- Requirement
Could you restate the data below word for word, without its pictures?

Content starts

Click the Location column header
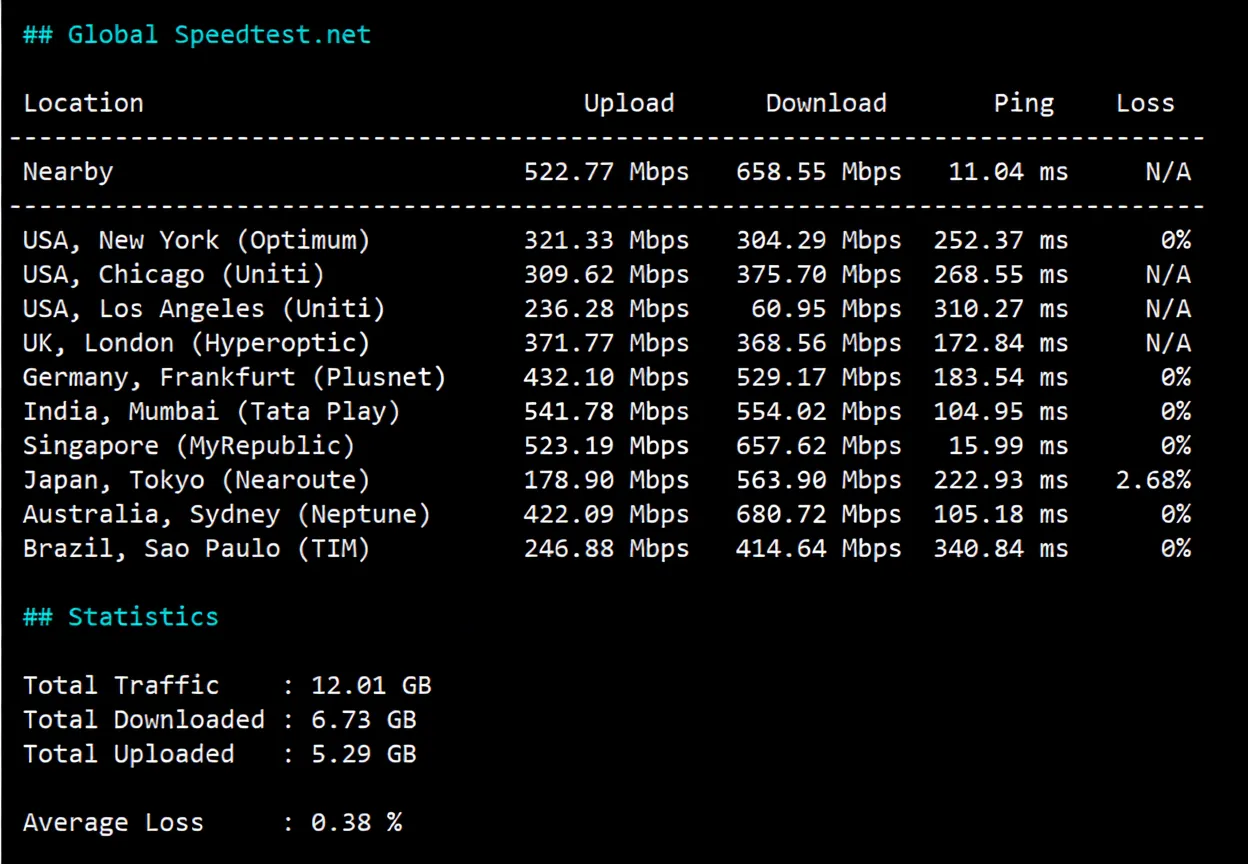(x=83, y=102)
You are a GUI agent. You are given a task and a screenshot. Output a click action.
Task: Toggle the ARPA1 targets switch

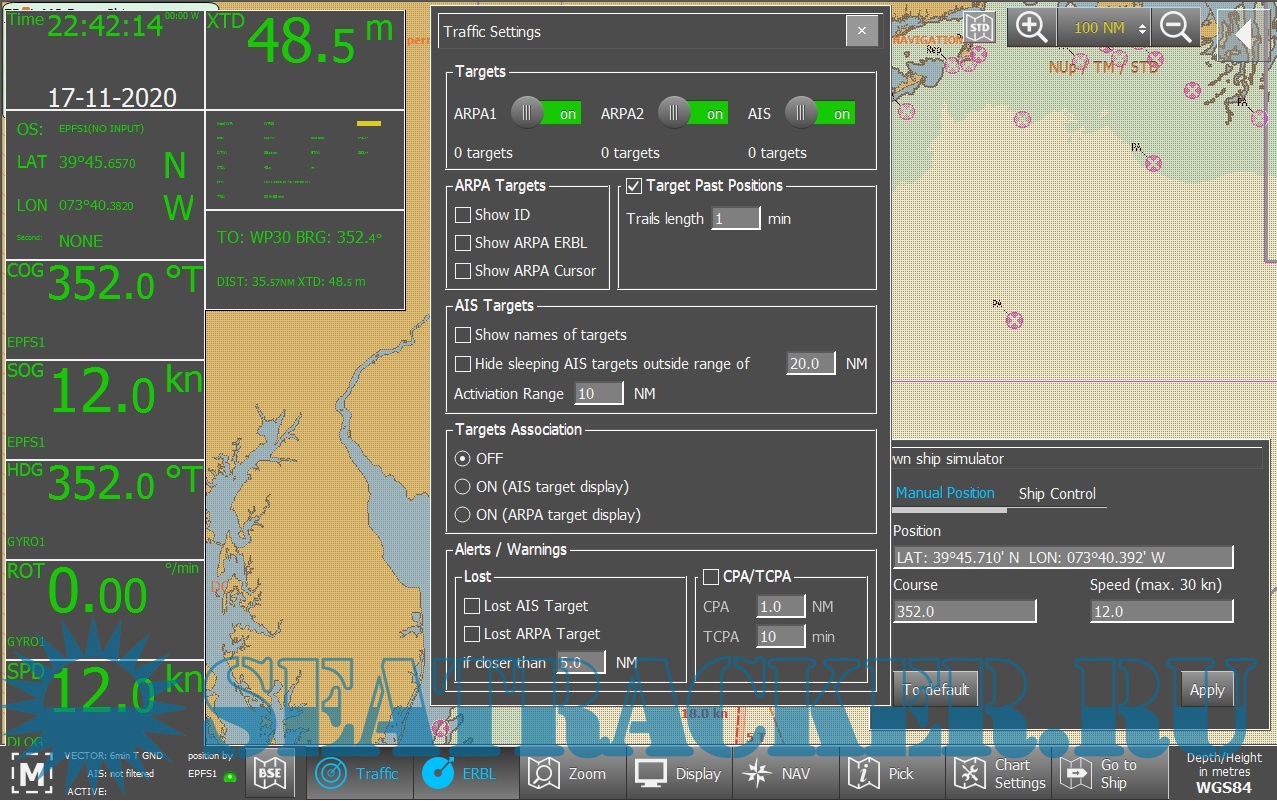click(546, 114)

Content ends

- Response for this exercise
Click the Location column header
(x=83, y=102)
You are a GUI agent. You are given a task and a screenshot. Output a click action.
Task: Toggle the ARPA1 targets switch

click(546, 114)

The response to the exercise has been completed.